“Yo no olvido el año viejo”

Laura Arely

El Mundo de Orizaba

En este último fin de semana del año nos llena de nostalgia y alegría presentarle muestra edición especial.

El año viejo es el momento de la gratitud y la enseñanza. Contamos los minutos para la llegada del 2021, al mismo tiempo que se hace una cuenta regresiva para decir adiós a un periodo de vida. Entre los momentos que vivimos en casa este es el mejor para hacer una pausa, hacer una lista de acción de gracias por lo que hubo en los días que transcurrieron, observar con una mirada crítica lo bueno y lo malo, a fin de corregir lo que viene.

“Yo no olvido el año viejo, porque me ha dejado cosas muy buenas”, es parte de la letra de una pieza musical clásica de esta temporada decembrina , que actualmente suena al ritmo tropical de la Academia de Música Alabarte, del Profesor Alejandro Yáñez.
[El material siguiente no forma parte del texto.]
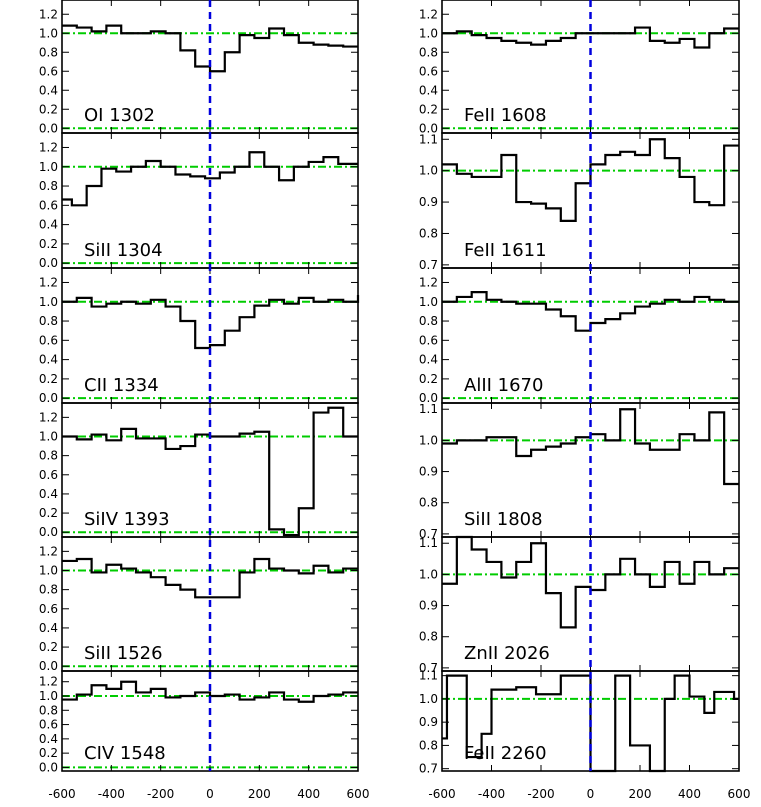  I want to click on panel-label: SiIV 1393, so click(127, 520).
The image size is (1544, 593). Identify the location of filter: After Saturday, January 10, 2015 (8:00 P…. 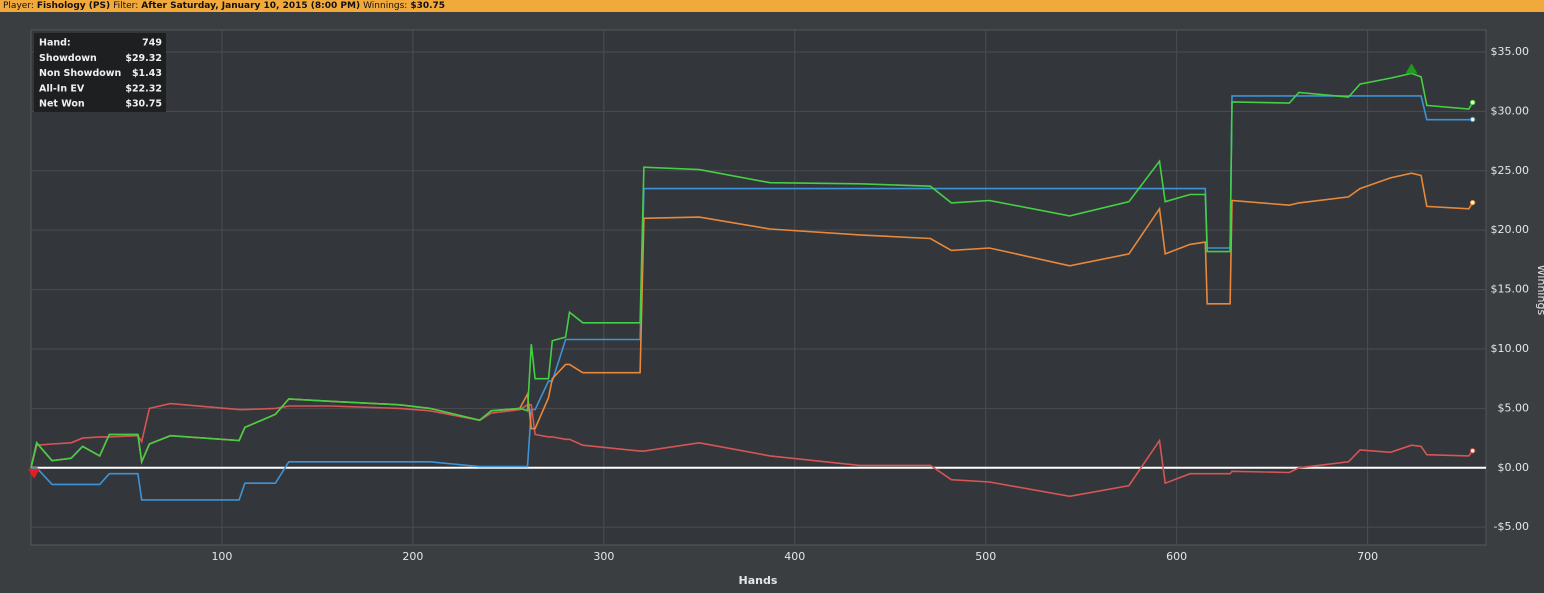
(251, 6).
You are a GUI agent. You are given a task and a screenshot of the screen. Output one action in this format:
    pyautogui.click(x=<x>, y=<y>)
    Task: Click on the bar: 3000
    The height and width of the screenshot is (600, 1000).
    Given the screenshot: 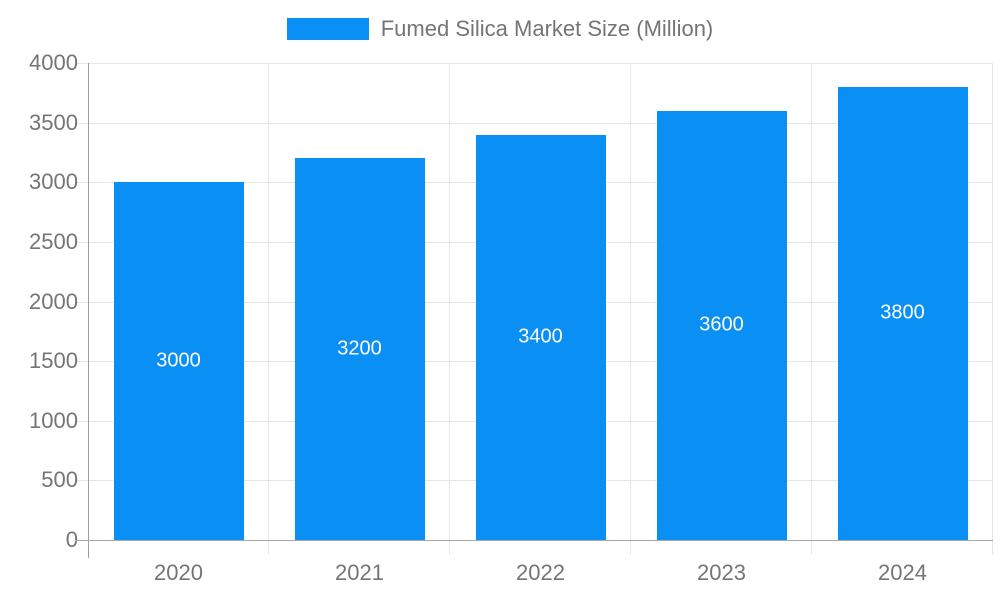 What is the action you would take?
    pyautogui.click(x=178, y=361)
    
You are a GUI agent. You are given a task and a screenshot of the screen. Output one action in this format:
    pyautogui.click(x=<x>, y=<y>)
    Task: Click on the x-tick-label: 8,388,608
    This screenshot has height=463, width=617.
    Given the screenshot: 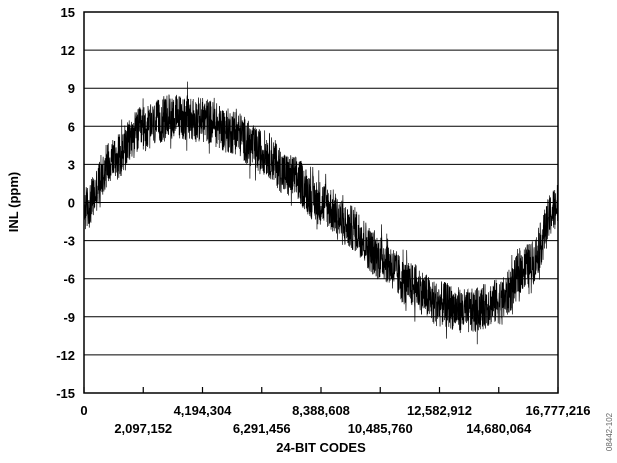 What is the action you would take?
    pyautogui.click(x=321, y=410)
    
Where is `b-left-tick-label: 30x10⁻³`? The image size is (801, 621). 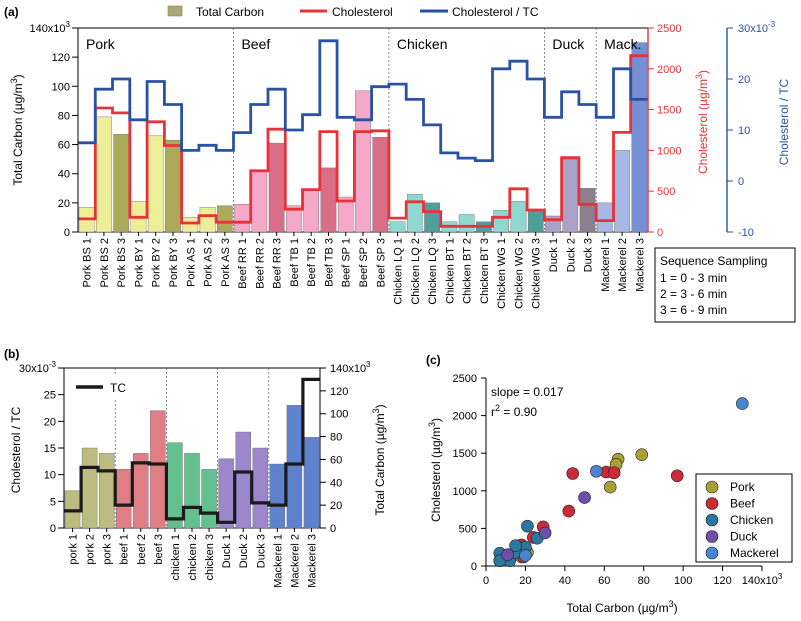 b-left-tick-label: 30x10⁻³ is located at coordinates (38, 368).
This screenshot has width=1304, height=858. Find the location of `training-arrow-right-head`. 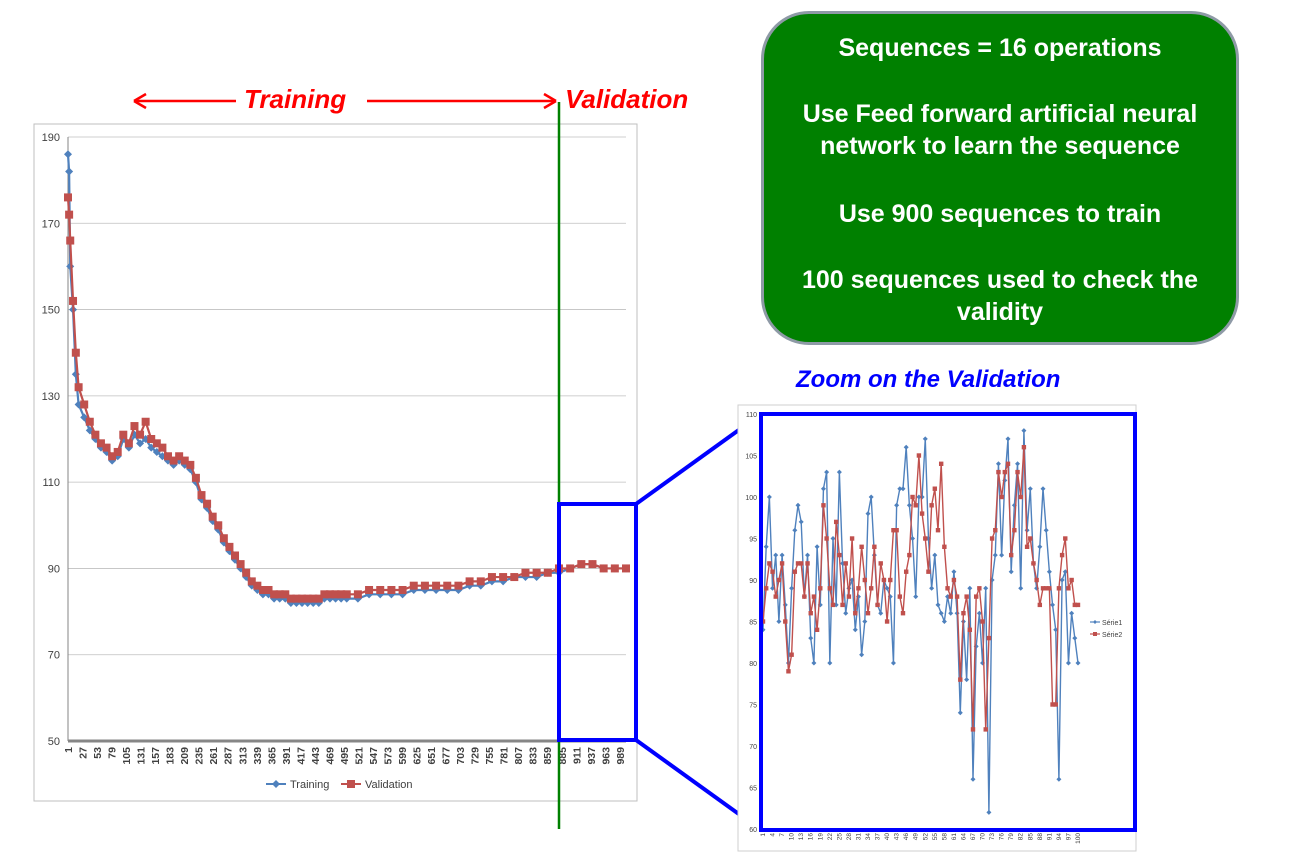

training-arrow-right-head is located at coordinates (550, 101).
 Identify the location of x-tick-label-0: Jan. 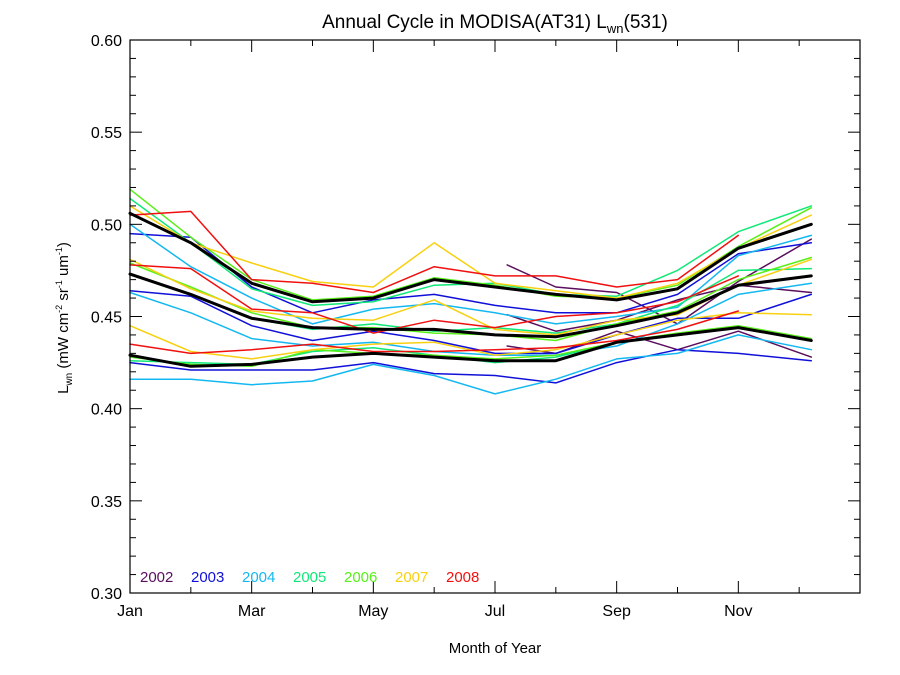
(130, 612).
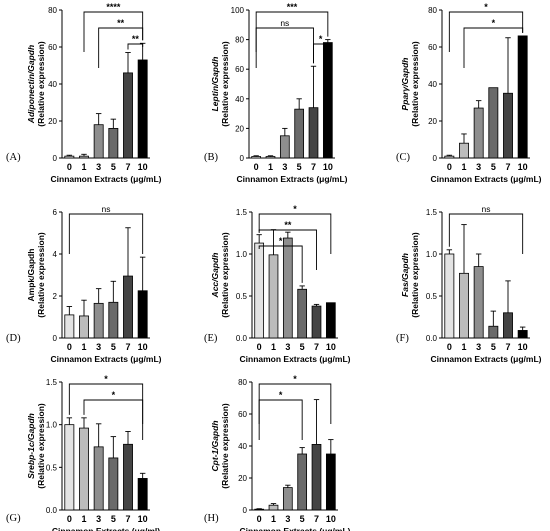 This screenshot has width=550, height=531. I want to click on panel-label: (D), so click(14, 338).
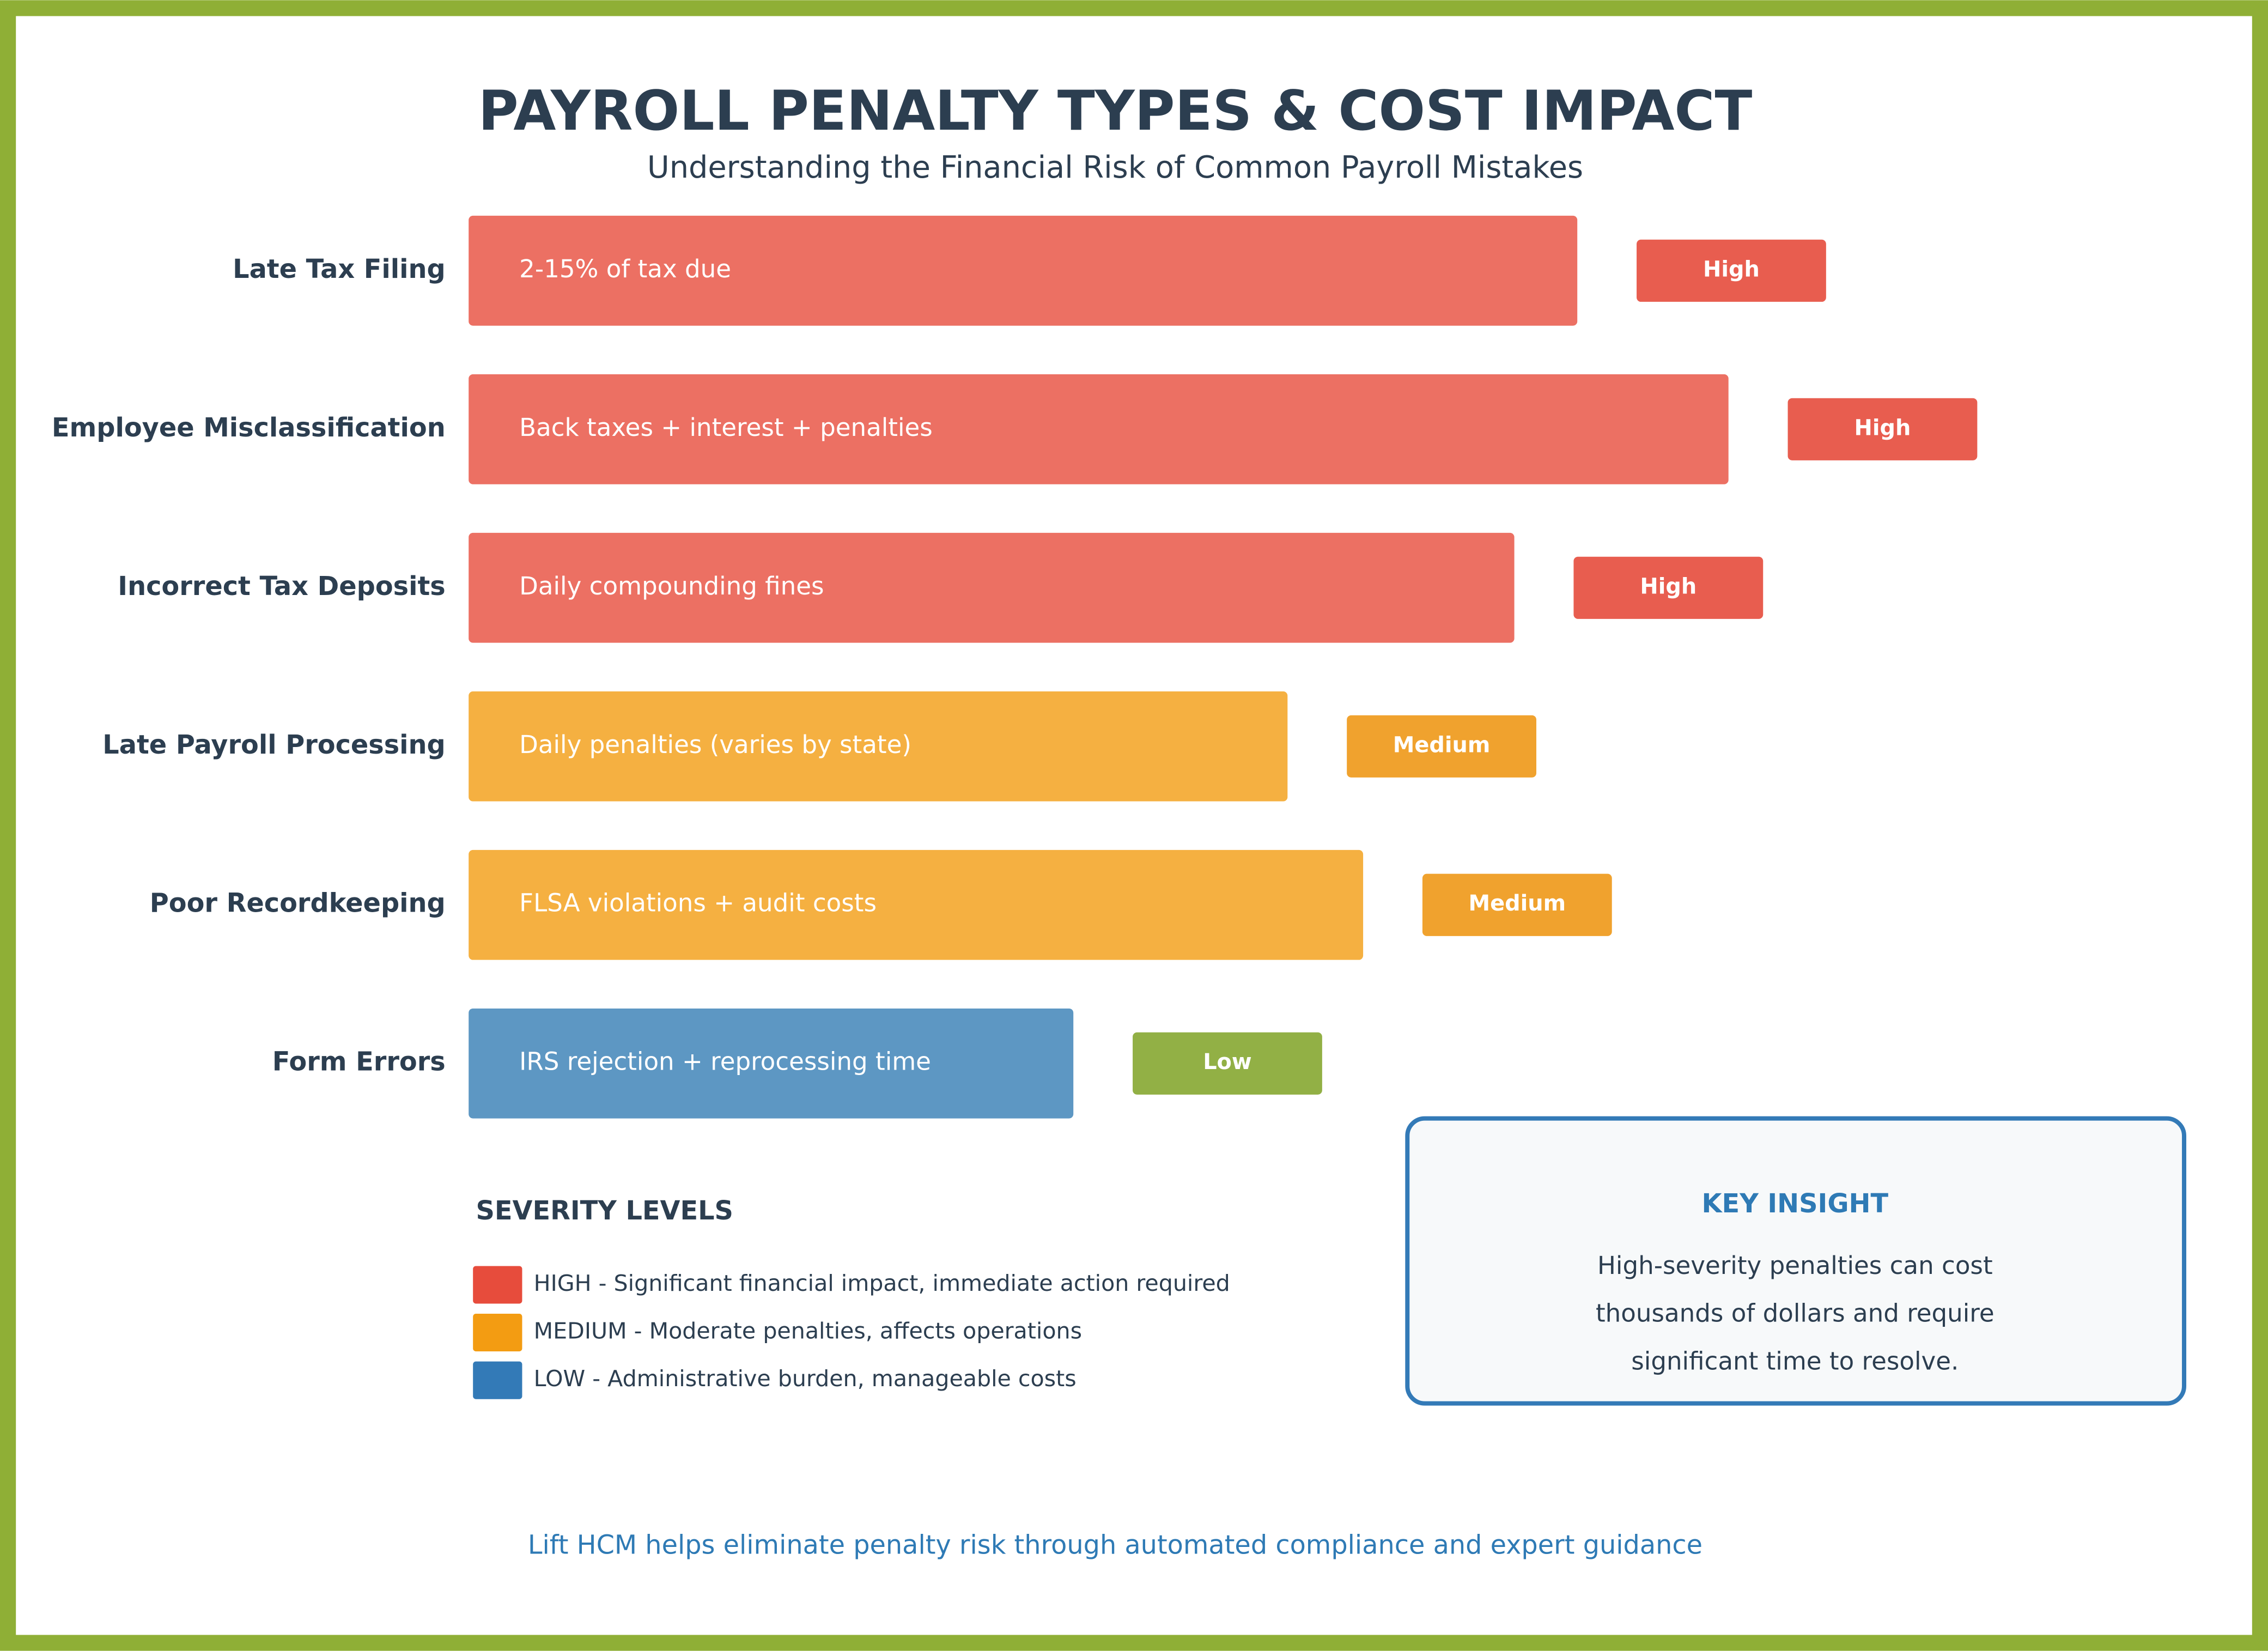 This screenshot has width=2268, height=1651. I want to click on insight-box, so click(1796, 1261).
Es una canción para celebrar, divertirse y hacer una pausa para reflexionar, así como para alegrarse por las cosas buenas que pasaron en el año y cerrarlo con broche de oro.

Es por eso que los chicos de Alabarte se reunieron en un lugar emblemático de Orizaba, el Paseo del Río, entre un bello puente del centro de la ciudad y el gran parque de Plaza Bicentenario.

Con un sonido guapachoso sonaron las primeras notas, un clásico mexicano del cantante Tony Camargo en 1963 y que hasta el día de hoy las nuevas generaciones la siguen escuchando y bailando

¿Y quién no ha bailado al ritmo cumbienchero de está melodía? Una canción compuesta por el colombiano Cresencio Salcedo que hizo de esta pieza algo infaltable de todos los hogares de Latinoamérica.

El fin de un año es el comienzo de uno nuevo, ambos suceden de la mano.